The very second you step out of the mind awareness is there. Presently aware, you can still make use of thinking. Yet, thinking can no longer make use of you. You gain a freedom from thinking that was previously absent. You become a 'free thinker' in the true sense of the word.
On the other hand, when caught up in thought - awareness is instantly lost. Developing the capacity to be presently aware, or mindful, offers the best of both worlds.
There is stillness of the body and there's stillness of the mind. The presence of one, doesn't necessarily imply the presence of the other. For example ...
A person can be physically still, yet at the very same time be experiencing tremendous inner turmoil. By the same token a person can be very physically active, while experiencing utter inner calm - a stillness. Even a tornado has a still center.
To be still doesn't mean to be passive. In fact, stillness and passivity are worlds apart. True stillness is very closely tied to movement. Movement and stillness feed into, and off of, each other. Intense outer activity invites inner stillness to take hold; while inner calm and stillness is just bursting with potentially active energy.
Being passive is to withhold or withdraw; while being still is to be on the very brink of vital action.

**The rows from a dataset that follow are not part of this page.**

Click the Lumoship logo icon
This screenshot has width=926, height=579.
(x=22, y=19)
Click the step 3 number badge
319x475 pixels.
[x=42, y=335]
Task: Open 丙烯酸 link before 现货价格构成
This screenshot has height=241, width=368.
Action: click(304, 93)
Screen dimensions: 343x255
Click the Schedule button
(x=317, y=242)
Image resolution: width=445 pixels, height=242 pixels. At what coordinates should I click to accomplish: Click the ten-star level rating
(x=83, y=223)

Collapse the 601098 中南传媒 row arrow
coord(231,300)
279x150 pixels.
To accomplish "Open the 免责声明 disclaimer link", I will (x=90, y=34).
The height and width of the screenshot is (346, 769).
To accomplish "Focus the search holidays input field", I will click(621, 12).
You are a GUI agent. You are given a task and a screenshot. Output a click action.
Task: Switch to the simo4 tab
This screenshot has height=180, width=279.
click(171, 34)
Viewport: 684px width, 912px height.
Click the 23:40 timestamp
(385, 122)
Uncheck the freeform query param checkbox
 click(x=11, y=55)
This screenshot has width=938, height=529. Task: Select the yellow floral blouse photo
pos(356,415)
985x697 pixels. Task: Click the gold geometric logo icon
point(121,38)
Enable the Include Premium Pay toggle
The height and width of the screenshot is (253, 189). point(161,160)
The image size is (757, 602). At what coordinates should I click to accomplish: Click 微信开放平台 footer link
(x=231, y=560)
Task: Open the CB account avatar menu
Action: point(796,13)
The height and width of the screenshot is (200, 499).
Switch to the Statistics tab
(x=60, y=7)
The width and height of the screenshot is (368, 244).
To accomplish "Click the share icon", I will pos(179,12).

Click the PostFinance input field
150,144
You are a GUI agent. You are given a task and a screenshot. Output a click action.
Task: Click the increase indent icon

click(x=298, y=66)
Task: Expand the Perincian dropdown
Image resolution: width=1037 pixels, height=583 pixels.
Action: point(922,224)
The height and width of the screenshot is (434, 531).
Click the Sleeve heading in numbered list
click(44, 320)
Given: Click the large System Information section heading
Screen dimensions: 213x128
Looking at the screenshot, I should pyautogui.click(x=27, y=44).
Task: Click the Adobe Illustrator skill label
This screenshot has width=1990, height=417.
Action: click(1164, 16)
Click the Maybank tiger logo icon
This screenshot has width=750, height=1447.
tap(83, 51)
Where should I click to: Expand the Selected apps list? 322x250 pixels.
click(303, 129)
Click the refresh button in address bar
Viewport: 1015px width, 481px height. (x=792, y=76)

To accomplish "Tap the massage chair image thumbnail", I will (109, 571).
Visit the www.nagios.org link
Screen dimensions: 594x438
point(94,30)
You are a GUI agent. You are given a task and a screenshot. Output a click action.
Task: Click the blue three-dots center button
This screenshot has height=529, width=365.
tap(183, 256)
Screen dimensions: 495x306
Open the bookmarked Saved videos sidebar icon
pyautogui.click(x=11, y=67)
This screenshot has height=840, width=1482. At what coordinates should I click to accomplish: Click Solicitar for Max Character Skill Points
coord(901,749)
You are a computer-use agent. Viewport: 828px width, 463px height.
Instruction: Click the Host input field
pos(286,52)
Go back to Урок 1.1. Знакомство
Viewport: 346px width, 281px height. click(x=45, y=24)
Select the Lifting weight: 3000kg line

Stillness allows for an awareness of the mind. Internal dialogue and other mental noise become apparent. With stillness, you can suddenly observe - beginning to see the thinking mind for what it is. It's certainly not you.
When the mind stops, utter stillness is there for the very first time. Until that happens, you remain distracted from what's otherwise perfectly still. Catching a glimpse of such stillness is to catch a glimpse of the self that resides beyond all habits of mind.
Living the totality of you - being complete - would be easy with only one self and mind to contend with. Yet, as it turns out there's more to you than meets the eye.
Like an iceberg floating at sea, most of who you are remains submerged beneath the surface. Ten percent (at most) may be visible above the water.
Your thinking self and mind (conscious self) is the part above the surface. Your conditioned self and mind - and your living self and mind - are subconscious. They exist below the threshold of conscious awareness. Aligning your three faces of self and mind leads to authentic self expression - living the totality of who you are.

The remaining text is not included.